On the other hand, the interpretation of this silence as being the expression of the patent proprietor’s disagreement with the text of the request that had been maintained (A 113(2)) is tantamount to the presumption that the patent proprietor has abandoned its right to a patent.

Such an interpretation goes against the established case law according to which the abandonment of a right cannot be presumed. If it is implicit, it has to be clearly confirmed by the proprietor’s behaviour (for an illustration of this principle applying to various kinds of rights, see J 11/87 [3.6], J 7/87 [6], J 11/94, T 942/01 [1.3] and T 344/02 [2]).

In the present case, the patent proprietor has never given the impression that it abandoned this request. Neither has it given the impression that its main request which it defended within the framework of its appeal was to replace the auxiliary request 2 which the OD had allowed, which very decision has been appealed by the opponent.

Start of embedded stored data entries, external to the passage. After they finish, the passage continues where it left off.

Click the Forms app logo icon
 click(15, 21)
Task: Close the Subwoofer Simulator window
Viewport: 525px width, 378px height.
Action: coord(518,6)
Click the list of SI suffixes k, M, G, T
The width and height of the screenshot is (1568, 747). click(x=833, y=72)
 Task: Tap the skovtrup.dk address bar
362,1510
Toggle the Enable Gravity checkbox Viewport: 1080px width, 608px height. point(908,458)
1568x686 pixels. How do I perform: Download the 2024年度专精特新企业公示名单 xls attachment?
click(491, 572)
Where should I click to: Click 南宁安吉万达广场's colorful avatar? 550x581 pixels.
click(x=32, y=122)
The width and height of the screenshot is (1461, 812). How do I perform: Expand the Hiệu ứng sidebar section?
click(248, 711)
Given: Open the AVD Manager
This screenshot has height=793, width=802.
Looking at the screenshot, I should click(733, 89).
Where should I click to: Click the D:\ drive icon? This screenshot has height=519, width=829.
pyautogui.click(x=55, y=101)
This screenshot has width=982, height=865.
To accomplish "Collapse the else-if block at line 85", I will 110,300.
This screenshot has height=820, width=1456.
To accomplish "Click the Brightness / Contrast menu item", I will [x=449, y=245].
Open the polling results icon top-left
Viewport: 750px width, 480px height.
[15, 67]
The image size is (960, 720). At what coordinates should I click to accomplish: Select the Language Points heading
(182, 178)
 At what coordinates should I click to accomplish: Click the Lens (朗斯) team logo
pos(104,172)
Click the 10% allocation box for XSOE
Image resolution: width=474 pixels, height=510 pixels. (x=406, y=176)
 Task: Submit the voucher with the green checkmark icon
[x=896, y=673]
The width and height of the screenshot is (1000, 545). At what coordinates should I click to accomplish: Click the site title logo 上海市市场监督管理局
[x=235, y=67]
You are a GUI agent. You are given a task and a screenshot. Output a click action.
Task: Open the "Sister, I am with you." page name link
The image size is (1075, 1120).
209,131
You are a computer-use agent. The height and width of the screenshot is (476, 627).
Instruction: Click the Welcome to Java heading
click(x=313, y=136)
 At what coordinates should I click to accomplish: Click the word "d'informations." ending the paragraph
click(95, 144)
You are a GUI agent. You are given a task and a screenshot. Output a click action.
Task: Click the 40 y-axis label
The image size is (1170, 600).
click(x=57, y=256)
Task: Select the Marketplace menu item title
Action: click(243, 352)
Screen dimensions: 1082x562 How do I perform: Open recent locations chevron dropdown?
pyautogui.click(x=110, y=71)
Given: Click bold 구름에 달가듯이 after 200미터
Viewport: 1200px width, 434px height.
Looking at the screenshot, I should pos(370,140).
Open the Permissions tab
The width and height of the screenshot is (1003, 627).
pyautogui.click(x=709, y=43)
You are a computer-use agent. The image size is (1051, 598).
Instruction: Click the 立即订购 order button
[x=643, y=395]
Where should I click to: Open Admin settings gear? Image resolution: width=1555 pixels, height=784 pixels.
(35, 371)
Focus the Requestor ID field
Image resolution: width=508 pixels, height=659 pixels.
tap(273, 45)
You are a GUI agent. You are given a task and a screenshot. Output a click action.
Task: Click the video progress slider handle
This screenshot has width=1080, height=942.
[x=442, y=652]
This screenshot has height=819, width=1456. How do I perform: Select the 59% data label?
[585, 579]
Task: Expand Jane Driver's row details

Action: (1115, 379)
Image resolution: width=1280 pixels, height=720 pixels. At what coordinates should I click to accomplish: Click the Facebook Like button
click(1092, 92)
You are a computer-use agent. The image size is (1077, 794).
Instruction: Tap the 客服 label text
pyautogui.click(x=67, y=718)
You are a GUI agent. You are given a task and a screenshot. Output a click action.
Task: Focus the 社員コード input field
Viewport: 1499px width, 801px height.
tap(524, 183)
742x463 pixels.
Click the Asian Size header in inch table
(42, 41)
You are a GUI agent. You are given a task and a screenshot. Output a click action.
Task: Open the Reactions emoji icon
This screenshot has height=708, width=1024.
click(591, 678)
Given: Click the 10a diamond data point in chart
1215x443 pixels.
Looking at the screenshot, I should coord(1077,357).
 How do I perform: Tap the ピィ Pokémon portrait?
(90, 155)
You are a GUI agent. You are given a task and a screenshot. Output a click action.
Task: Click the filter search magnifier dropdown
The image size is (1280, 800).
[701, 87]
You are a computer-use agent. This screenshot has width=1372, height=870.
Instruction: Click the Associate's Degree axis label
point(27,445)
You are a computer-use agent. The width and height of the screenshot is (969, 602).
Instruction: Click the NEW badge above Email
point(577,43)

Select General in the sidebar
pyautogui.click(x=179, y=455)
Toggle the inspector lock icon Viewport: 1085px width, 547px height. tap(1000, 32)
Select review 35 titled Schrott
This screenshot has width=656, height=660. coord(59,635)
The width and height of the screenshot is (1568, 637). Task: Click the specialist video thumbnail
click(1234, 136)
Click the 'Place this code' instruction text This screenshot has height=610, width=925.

[The patent proprietor’s] appeal has [tried to] uphold a broader version of the patent. The intuitive (spontanée) interpretation of this behaviour is that to its mind, the request to dismiss the other side’s appeal necessarily followed from its own appeal aiming at a broader patent.

Conversely, deducing from its silence that it abandoned the benefits of the decision of the first instance with respect to the maintenance of the patent in amended form is a mere speculation that is not coherent with the circumstances of the case.

It follows from what has been said that the patent proprietor as respondent has to be granted the right to defend the appealed decision.

The lack of arguments in its written submissions can only have an impact on the extent of the means he may assert in application of Article 12 RPBA.

Alas, the auxiliary request was found not to comply with A 123(2) and the patent was revoked.